With the methods provided by the theoretical framework of population genetics gene flow (migration) can be measured indirectly. This has mainly been done using Wright’s Fst (standardised measure of the genetic variation among populations) to calculate Nm (number of migrants successfully entering a population per generation). Whether there are any true relationships among population structure, indirect measure of gene flow and dispersal of a species has remained ambiguous (e.g. Templeton et al. 1995, Bohonak 1999). Whitlock and McCauley (1998) have suggested that ‘the measures of genetic structure are valuable in their own right, but that transformations of these measures to quantitative estimates of gene flow or dispersal are at best not needed and, at worst, misleading’. Recently, new methods for estimating gene flow from DNA sequence data using knowledge of the phylogenetic tree of the sequences have begun to be developed (e.g. Hudson et al. 1992).
Because indirect measures of gene flow are dependent on population structure that is a result of at least thousands of generations, gene flow estimates may contain information that is relevant to the history of the species rather than reveal current gene flow (Bohonak 1999). For example, when the neighbouring populations are large, only a small fraction of gene pairs are closely related, and only this fraction gives information about the current rates of gene flow (Barton & Wilson 1995). Gene flow measures from mtDNA sequences that were suggested to be estimated by coalescence methods (Slatkin & Maddison 1989) have been criticised. The main point underlying the criticism is that because the mtDNA lineages are generally not randomised geographically, the mtDNA distributions are primarily generated by historical processes and not by current gene flow (Neigel 1997).
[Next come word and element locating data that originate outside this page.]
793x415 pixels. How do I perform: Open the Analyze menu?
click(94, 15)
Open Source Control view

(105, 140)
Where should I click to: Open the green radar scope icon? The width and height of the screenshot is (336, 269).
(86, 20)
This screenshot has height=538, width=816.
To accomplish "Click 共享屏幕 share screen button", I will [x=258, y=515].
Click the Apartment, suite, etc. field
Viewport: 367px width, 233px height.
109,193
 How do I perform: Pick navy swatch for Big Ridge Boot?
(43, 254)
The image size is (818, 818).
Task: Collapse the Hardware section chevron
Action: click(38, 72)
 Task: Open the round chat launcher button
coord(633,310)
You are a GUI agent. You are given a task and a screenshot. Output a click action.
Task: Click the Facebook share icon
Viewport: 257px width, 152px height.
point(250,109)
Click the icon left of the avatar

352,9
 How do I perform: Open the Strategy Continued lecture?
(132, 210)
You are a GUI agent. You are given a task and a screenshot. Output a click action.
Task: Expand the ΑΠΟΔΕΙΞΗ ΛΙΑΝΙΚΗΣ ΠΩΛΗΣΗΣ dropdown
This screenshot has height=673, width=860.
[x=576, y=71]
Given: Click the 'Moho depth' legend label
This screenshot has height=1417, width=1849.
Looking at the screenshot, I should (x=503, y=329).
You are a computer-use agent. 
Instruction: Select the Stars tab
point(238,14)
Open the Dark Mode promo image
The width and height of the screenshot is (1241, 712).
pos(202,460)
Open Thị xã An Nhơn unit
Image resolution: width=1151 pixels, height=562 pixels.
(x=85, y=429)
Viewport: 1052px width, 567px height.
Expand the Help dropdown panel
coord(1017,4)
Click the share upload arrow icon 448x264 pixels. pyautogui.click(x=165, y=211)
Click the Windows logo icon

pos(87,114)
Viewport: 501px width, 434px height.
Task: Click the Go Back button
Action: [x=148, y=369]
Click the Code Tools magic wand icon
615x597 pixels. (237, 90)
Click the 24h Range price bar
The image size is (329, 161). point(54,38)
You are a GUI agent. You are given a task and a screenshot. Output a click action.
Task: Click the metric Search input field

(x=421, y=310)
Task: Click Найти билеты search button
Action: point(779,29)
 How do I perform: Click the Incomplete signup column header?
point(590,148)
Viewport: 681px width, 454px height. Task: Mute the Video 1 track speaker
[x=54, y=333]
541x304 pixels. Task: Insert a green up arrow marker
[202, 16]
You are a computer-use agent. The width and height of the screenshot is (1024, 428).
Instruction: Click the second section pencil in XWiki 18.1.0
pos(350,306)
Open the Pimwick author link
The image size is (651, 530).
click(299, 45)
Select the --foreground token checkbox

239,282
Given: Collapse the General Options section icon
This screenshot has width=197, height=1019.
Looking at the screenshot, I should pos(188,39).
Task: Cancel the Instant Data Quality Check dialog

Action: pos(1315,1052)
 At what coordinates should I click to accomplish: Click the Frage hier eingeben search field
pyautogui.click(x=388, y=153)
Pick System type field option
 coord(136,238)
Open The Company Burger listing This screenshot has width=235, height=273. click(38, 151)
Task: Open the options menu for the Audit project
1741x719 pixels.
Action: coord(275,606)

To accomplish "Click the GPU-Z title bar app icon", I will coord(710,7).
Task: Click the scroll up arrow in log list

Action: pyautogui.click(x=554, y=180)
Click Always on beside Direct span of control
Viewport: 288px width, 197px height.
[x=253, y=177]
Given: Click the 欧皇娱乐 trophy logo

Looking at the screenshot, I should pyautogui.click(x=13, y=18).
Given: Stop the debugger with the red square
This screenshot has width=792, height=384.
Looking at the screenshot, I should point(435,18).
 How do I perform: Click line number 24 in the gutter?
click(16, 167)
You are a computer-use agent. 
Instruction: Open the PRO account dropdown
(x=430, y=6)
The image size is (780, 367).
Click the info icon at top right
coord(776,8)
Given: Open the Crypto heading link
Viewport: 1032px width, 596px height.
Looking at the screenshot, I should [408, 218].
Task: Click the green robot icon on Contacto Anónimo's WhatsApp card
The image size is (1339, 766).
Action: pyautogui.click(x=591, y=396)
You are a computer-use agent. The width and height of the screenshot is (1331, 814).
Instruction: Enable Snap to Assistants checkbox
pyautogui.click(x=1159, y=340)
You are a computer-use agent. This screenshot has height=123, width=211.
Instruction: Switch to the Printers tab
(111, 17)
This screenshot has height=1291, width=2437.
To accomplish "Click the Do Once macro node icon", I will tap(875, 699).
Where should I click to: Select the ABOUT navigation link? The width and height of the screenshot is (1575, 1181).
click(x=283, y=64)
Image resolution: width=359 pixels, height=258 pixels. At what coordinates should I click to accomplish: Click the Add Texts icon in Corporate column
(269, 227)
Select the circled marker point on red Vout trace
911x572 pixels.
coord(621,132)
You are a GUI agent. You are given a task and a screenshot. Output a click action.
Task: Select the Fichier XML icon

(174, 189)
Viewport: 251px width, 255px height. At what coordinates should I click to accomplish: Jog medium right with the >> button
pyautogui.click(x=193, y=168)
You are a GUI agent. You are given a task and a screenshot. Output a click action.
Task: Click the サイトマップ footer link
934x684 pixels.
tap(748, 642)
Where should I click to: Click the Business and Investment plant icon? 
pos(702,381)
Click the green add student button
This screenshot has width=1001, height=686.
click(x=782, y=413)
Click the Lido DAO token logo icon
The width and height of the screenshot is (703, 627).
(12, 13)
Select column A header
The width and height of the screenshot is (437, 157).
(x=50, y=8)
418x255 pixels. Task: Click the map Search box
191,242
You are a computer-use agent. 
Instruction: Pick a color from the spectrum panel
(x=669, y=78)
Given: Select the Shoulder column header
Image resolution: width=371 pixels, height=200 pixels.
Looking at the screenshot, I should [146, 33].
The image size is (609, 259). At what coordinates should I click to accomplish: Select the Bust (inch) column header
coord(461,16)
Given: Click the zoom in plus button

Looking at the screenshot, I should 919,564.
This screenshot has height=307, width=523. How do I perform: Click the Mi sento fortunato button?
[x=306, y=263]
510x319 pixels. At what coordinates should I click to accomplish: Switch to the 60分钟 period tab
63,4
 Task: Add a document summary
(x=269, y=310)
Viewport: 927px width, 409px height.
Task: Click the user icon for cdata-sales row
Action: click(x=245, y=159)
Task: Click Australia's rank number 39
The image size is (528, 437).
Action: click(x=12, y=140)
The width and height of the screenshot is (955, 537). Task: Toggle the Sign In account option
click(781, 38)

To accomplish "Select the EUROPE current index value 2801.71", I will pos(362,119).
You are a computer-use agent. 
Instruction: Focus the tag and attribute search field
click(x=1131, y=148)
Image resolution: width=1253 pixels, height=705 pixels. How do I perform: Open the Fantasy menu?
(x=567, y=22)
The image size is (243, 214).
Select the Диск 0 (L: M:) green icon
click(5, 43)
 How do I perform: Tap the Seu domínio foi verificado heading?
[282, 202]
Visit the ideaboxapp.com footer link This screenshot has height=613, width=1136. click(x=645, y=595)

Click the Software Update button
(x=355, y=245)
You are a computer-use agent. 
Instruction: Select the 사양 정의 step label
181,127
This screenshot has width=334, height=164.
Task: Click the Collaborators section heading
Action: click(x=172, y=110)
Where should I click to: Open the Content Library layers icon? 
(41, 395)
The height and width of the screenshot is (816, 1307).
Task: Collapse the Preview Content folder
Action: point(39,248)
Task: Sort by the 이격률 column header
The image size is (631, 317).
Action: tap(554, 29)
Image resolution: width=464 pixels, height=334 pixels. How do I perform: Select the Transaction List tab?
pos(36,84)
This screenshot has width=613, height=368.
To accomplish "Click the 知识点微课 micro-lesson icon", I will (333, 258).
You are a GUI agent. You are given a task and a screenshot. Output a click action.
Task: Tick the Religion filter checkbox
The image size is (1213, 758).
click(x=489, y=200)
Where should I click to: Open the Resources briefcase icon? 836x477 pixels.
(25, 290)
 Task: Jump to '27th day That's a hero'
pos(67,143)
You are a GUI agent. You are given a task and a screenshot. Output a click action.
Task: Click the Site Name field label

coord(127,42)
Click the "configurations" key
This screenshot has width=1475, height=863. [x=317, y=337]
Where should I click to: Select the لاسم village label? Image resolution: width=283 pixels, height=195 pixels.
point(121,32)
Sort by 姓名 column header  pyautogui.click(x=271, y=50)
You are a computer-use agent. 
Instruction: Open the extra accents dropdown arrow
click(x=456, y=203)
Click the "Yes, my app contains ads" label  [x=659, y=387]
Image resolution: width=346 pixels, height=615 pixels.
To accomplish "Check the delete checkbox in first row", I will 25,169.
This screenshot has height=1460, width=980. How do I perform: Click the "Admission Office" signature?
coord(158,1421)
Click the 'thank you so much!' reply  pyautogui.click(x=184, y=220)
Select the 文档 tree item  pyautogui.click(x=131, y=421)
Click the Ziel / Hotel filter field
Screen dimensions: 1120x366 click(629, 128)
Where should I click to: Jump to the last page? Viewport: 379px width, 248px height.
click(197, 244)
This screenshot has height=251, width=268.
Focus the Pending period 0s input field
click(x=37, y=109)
Templeton et al. (1995) presented a nested clade analysis of haplotype trees to solve the problems of separating current and past events. They considered three major biological factors that may cause spatial or temporal associations of haplotype variation. The first, restricted gene flow (mainly due to isolation-by distance) may be difficult to separate from the second, past fragmentation events. The third major factor is range expansion. Recurrent gene flow is indicated, when no association of haplotypes can be detected (i. e., the haplotypes are randomly scattered spatially or temporally; Templeton 1998). The haplotype trees (minimum spanning networks) constructed from the tits can be linked with these major factors. In the network from the willow tit, the haplotypes are scattered, indicating recurrent gene flow, further supported by the observed immigration rates studied in the Oulu population (Orell et al. 1999) and recovery data from the Finnish Bird Ringing Center (Saurola 1981).
The third factor, range expansion, seems to fit the networks from the great and blue tits, except that the southern lineage of the blue tit is a result of either restricted gene flow, past fragmentation events or both. Range expansion northwards is still occuring in the blue and great tits (Haftorn 1957, Veistola et al. 1994, Väisänen et al. 1998), but expansion is more recent in the blue tit. Ecological studies have shown that the northernmost populations are dependent on a continuous immigration from the south to persist. Thus present day gene flow most probably has a great impact in homogenising the populations, but the last ice-age has also had a profound contribution to the present population structure.
However, the coalescence method and nested clade analysis need further development before they can routinely be used to estimate the amount of current gene flow. Therefore, the number of migrants is still frequently estimated from Fst, but the estimates need to be treated with caution (Whitlock & McCauley 1998).